--- 本文 ---
日々是雑感

アニメや映画の感想を中心に雑多に述べていきます

4月期アニメ新番コメント

2007-04-04 05:44:03 | アニメ
 今年も4月に入り、新番組がどんどん始まってまいりました。では早速行ってみましょう。

天元突破グレンラガン
 前に書いた「冬の時代」的作品と言える。こういう作品は何よりもまず勢いが大事。
そういう意味でのつかみは成功と言えるんじゃないだろうか。あとはこの勢いがどこまで保てるのか。「上滑りしたかっこ良さ」や「処理できないテーマ性」で勢いを殺してしまった「エウレカセブン」の轍を踏まないことを祈る。GAINAXの地力に期待。
 
ゲゲゲの鬼太郎
 泉谷しげるの主題歌は意外とはまってた。もうみんな指摘してますけど鬼太郎の声、どう聞いてもコナン君にしか聞こえません。冒頭なんか意図的にやってるんじゃないかと疑いたくなったぞ。猫娘萌えキャラ化については取り立てて言う事無し。

 シリーズ構成の長谷川圭一、三条陸にはある程度安心感と期待感が持てる。長谷川圭一の「ウルトラマンネクサス」で見せた容赦の無さを三条陸が「ダイの大冒険」、「冒険王ビィト」の子供向け展開でうまく押さえ込めれば相乗効果も十分に期待できる。
---
## 設問
**1.** アニメ新番組の感想記事で、「ゲゲゲの鬼太郎」の鬼太郎の声は誰の声にしか聞こえないとされていますか。
**2.** アニメ新番組の感想記事の続きを、最後の文の後から書いてください。
この後のエントリは、アニメ新番組の感想記事とは別の資料です。
--- 検討データ ---
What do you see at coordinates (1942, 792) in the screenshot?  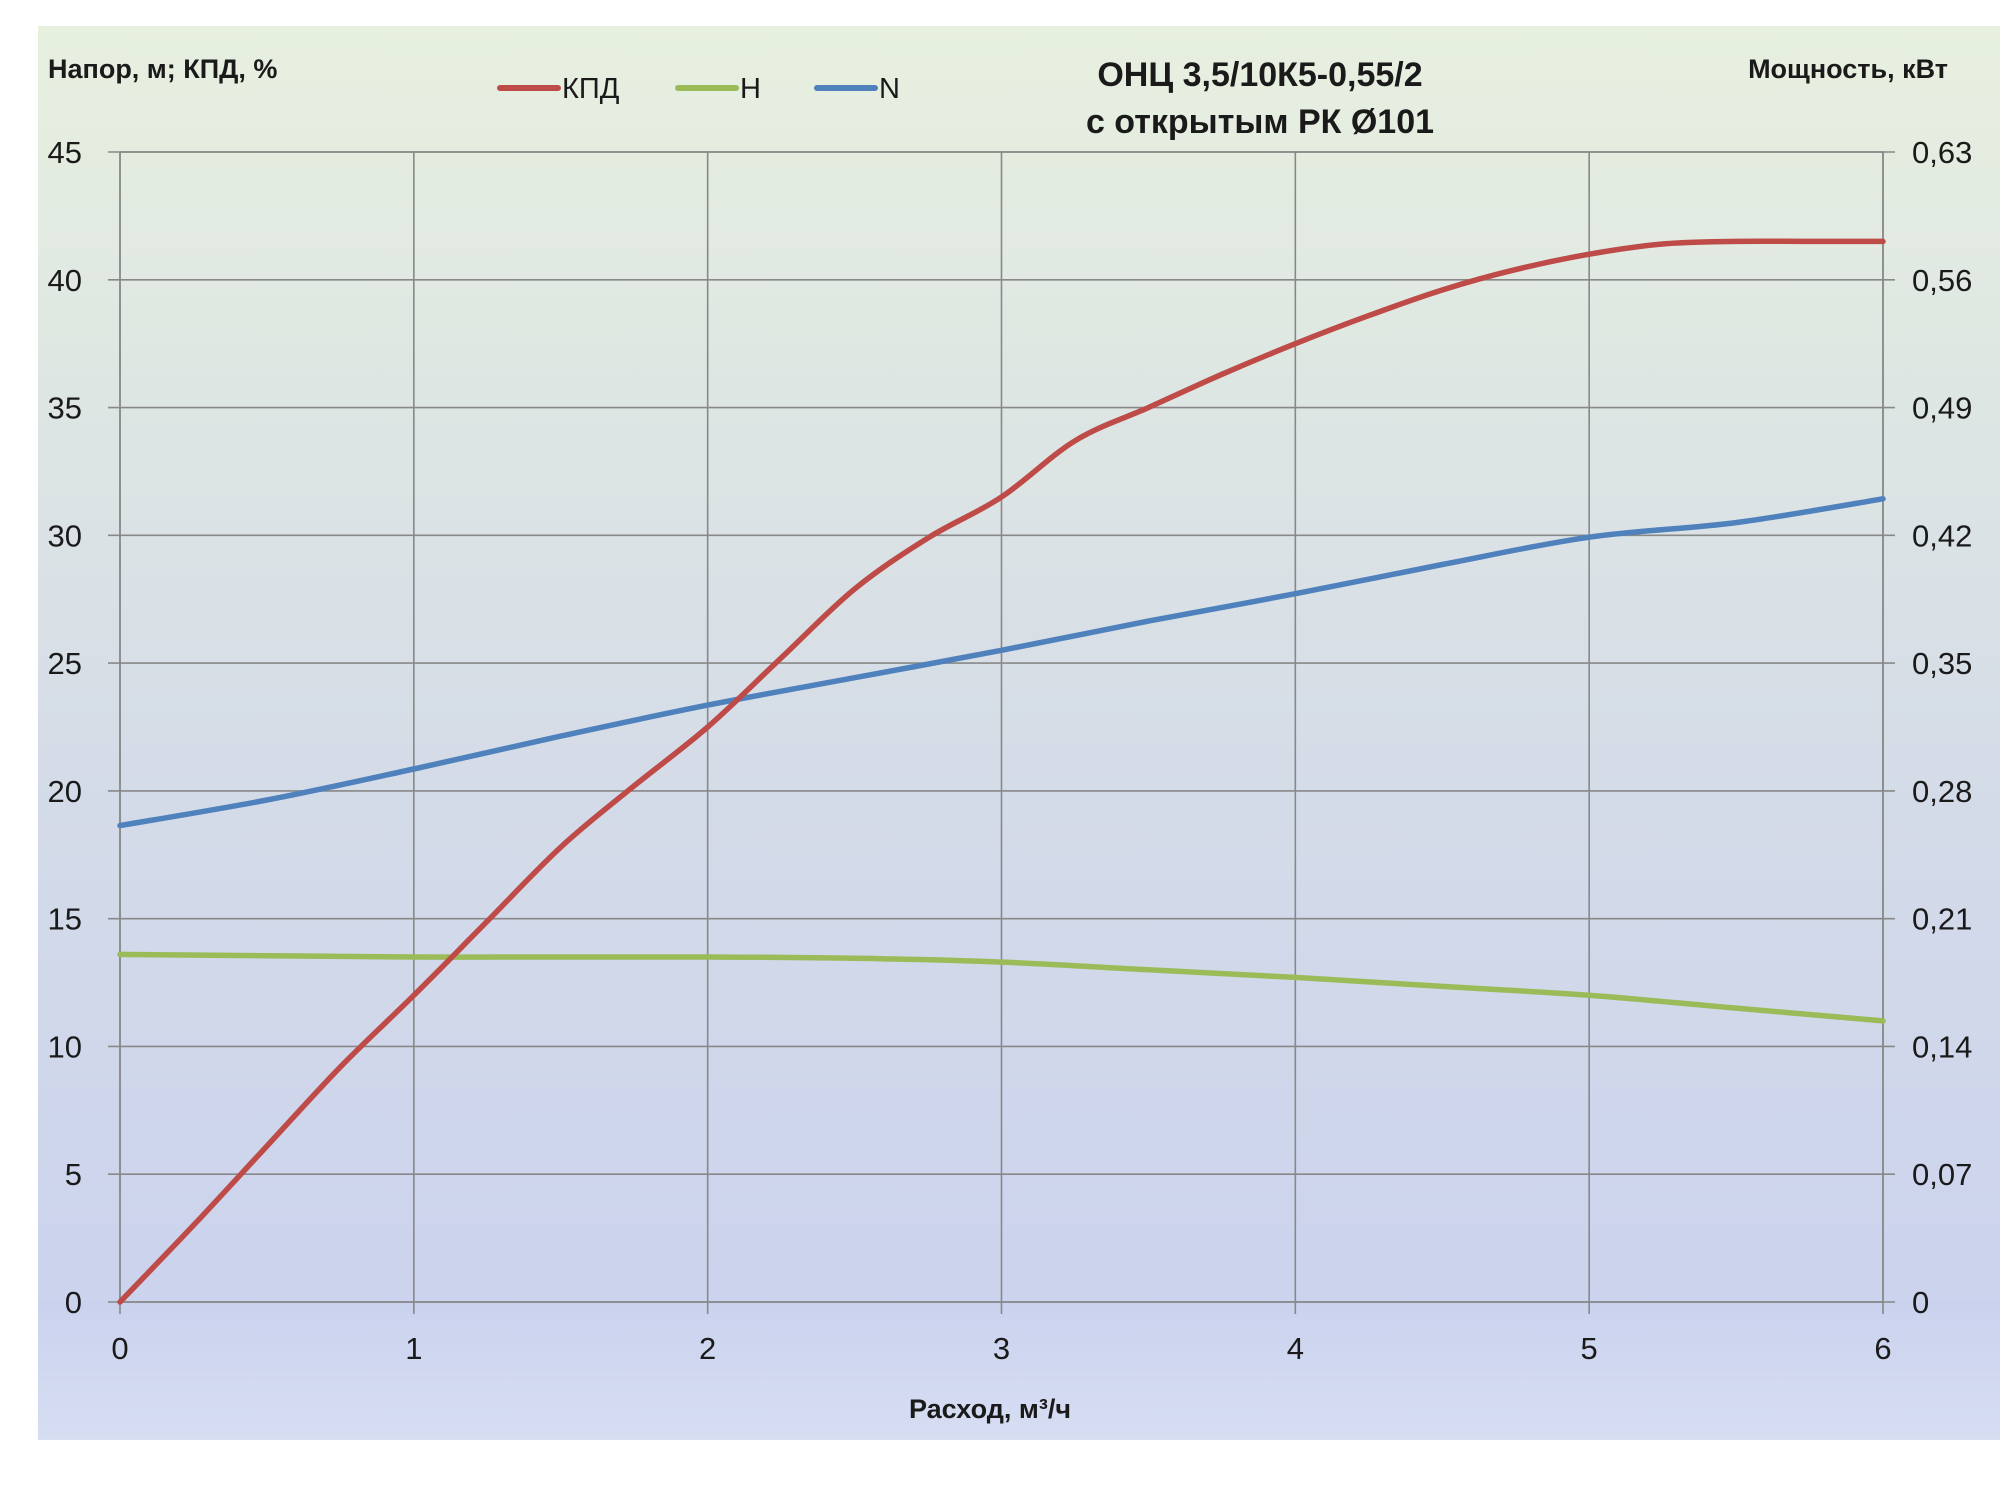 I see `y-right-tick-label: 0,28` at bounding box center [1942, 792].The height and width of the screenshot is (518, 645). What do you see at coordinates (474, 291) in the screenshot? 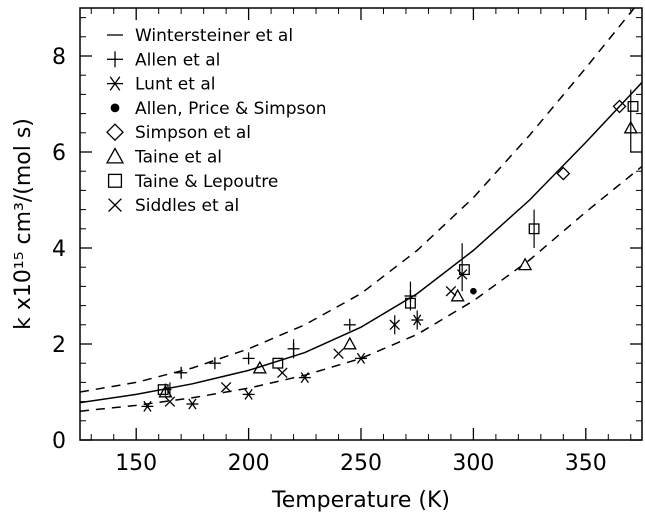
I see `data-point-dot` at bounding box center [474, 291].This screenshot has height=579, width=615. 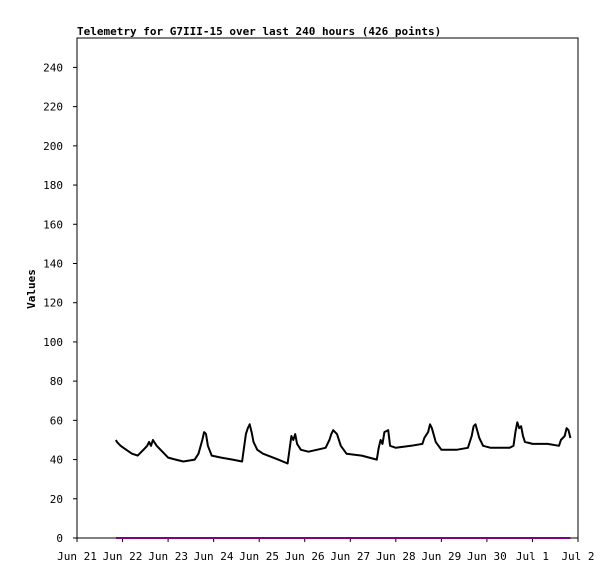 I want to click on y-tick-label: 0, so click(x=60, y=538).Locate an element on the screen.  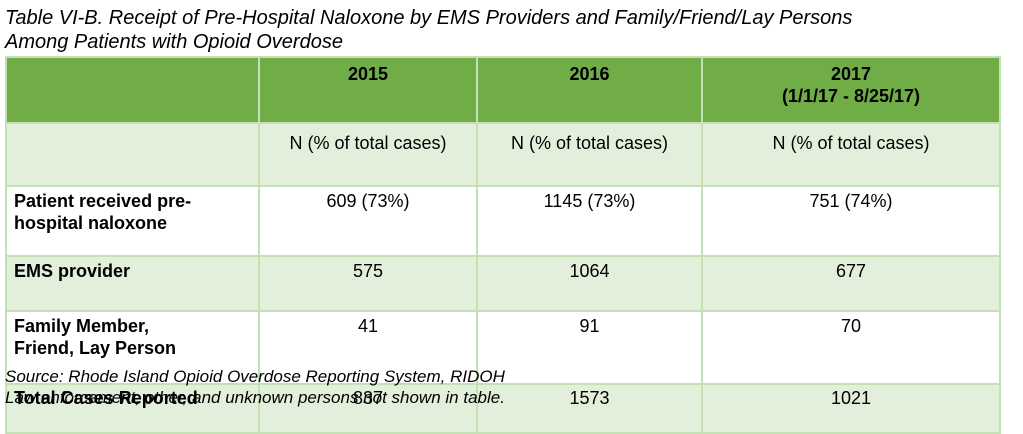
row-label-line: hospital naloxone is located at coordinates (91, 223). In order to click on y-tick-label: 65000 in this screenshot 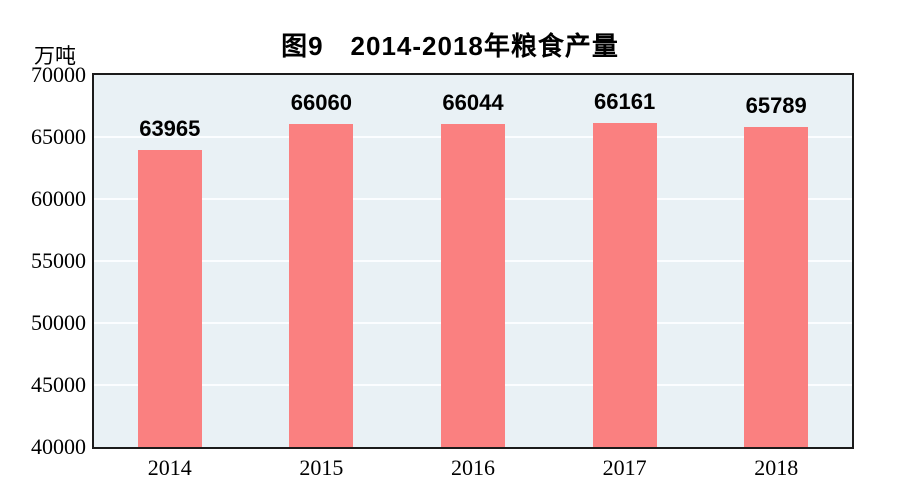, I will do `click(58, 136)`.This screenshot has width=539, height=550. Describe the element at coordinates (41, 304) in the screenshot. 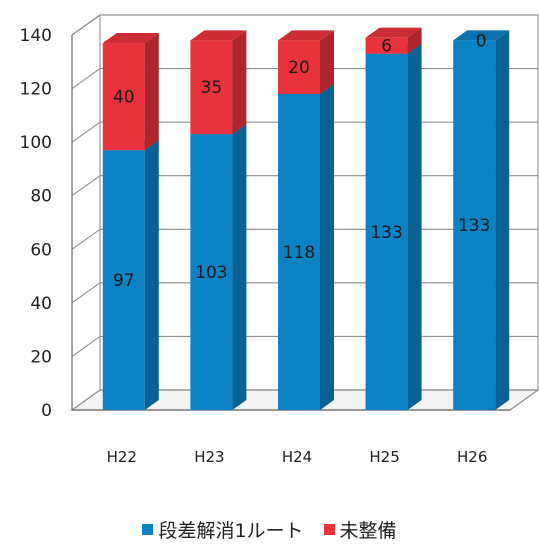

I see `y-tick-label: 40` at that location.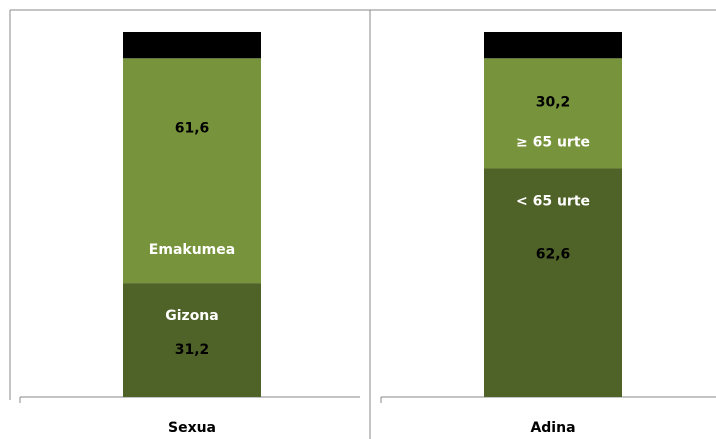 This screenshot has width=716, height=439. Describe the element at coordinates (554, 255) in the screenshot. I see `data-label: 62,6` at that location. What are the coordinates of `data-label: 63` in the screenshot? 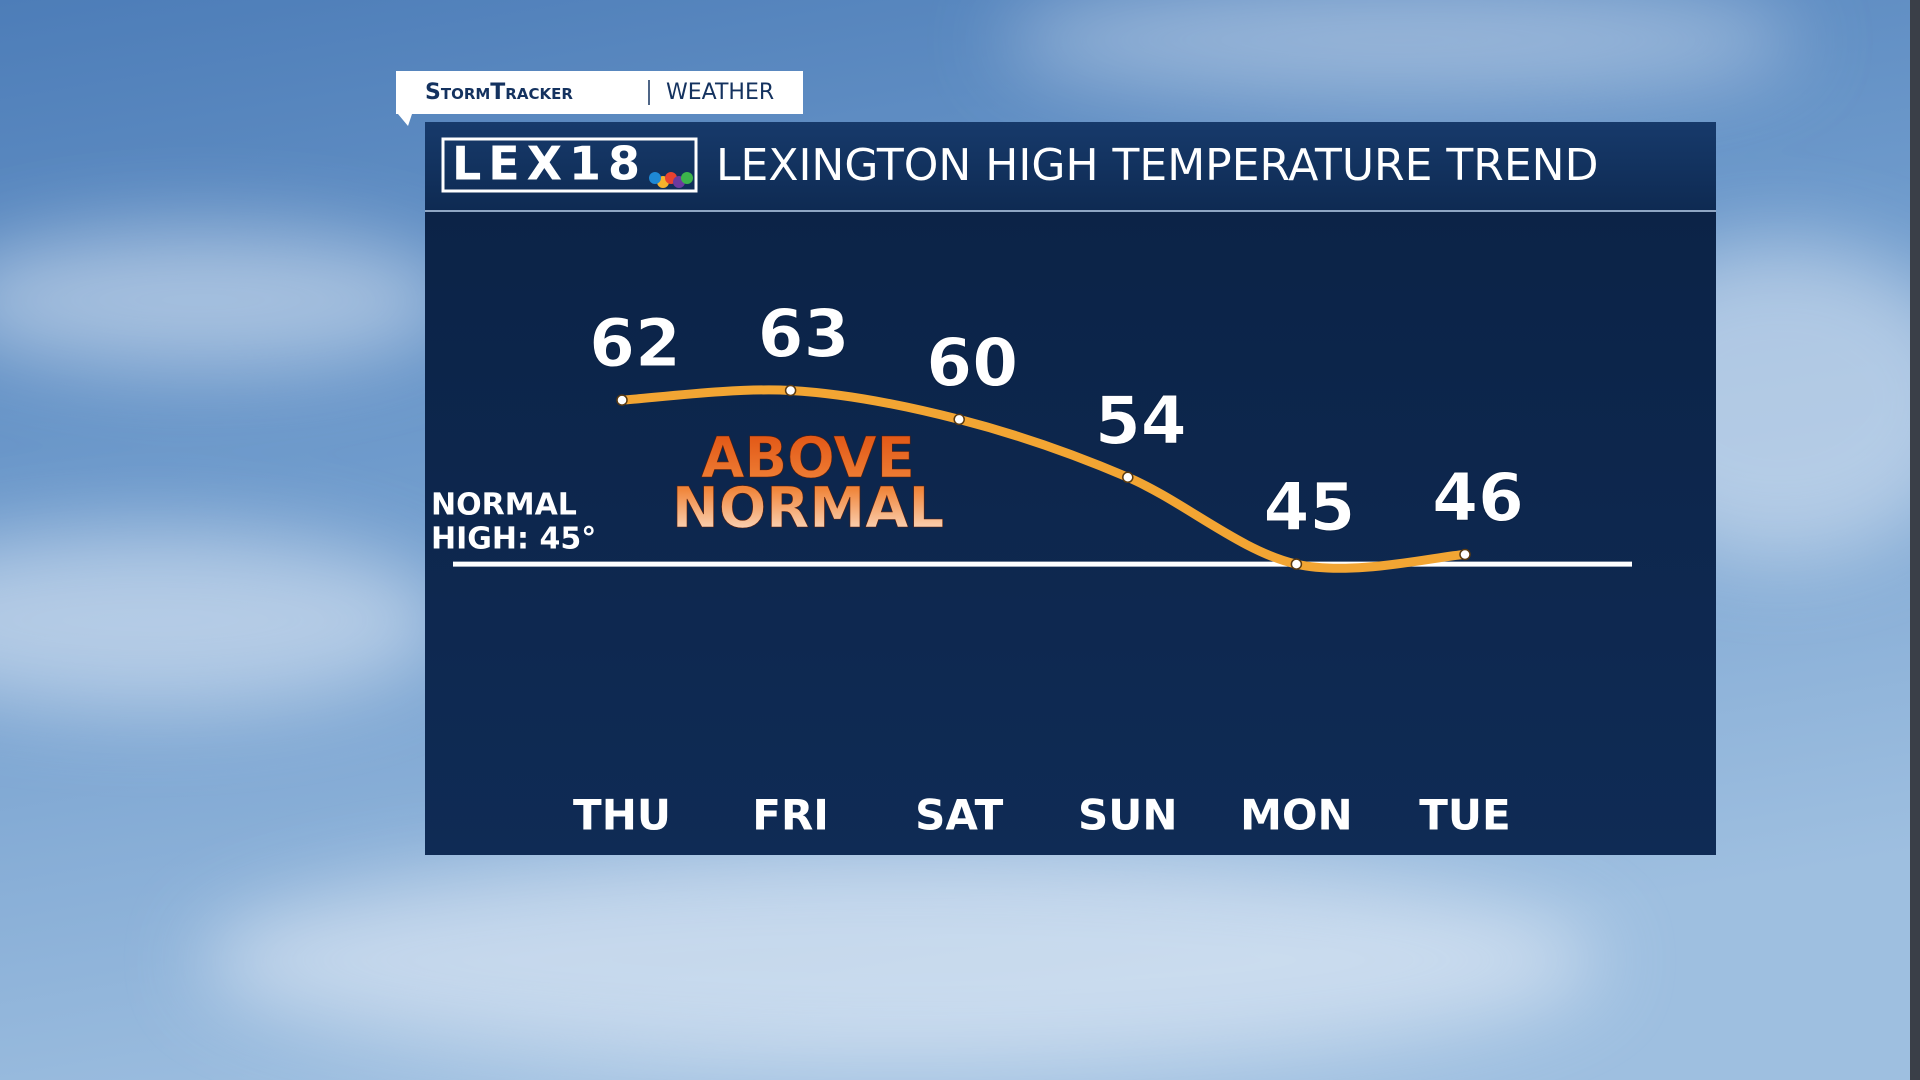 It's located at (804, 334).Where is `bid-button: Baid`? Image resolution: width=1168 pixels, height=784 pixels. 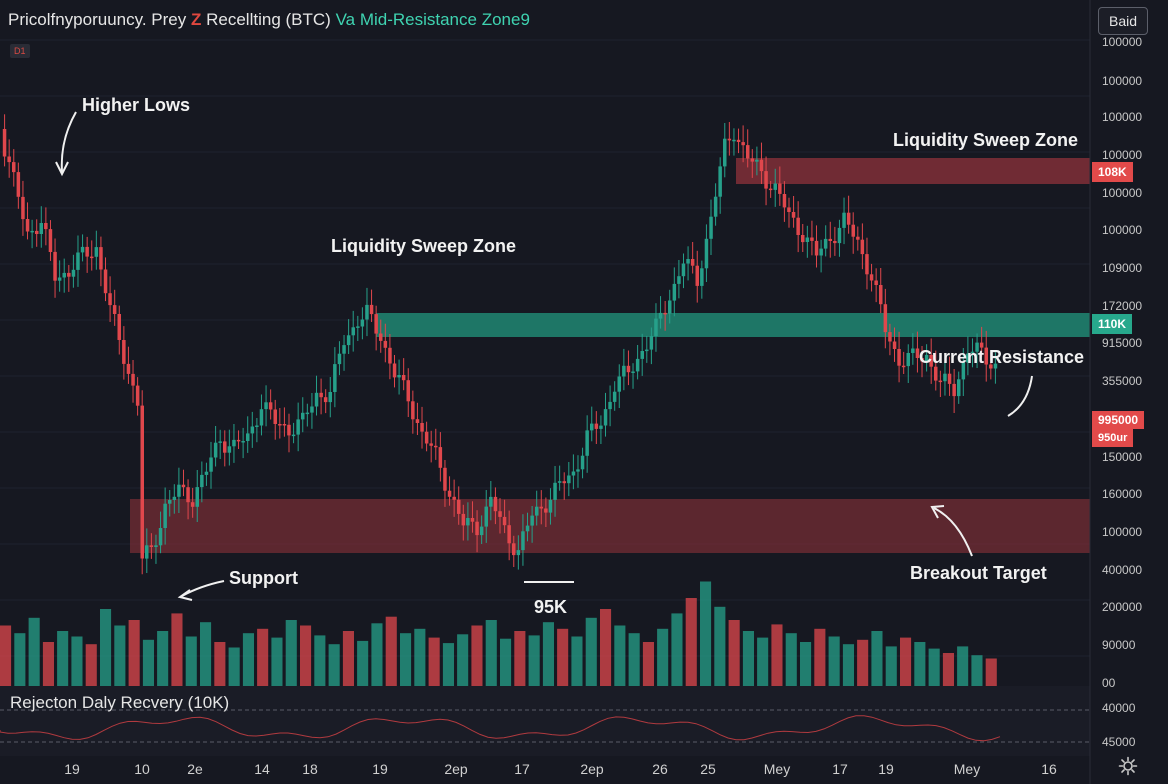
---
## 解答
**1.** コナン君です。

**2.**
 鬼太郎が自業自得だという理由で子供を囮に使う容赦の無さ、持っている能力を活かしたバトルと第1話を見る限りそれはうまく行っているように見える。あとはこのバランスがどこまで持つか。

 ま、とりあえず目玉の親父のCVが替わっていないのだけは良かった、良かった。

ハヤテのごとく!
 原作はサンデーを立ち読みした時に目にする程度。本編といい、中の文房具CMといい壮大なネタアニメという認識でいいのだろうか。若本ナレーションは狙いすぎてて、ちょっと引いたなぁ。

ミュータントタートルズ
 年1本くらいはこういうアメリカンなアニメがあっても良いよね。ありすぎると逆に嫌だけど。そう思わせてくれる位の出来ではありました。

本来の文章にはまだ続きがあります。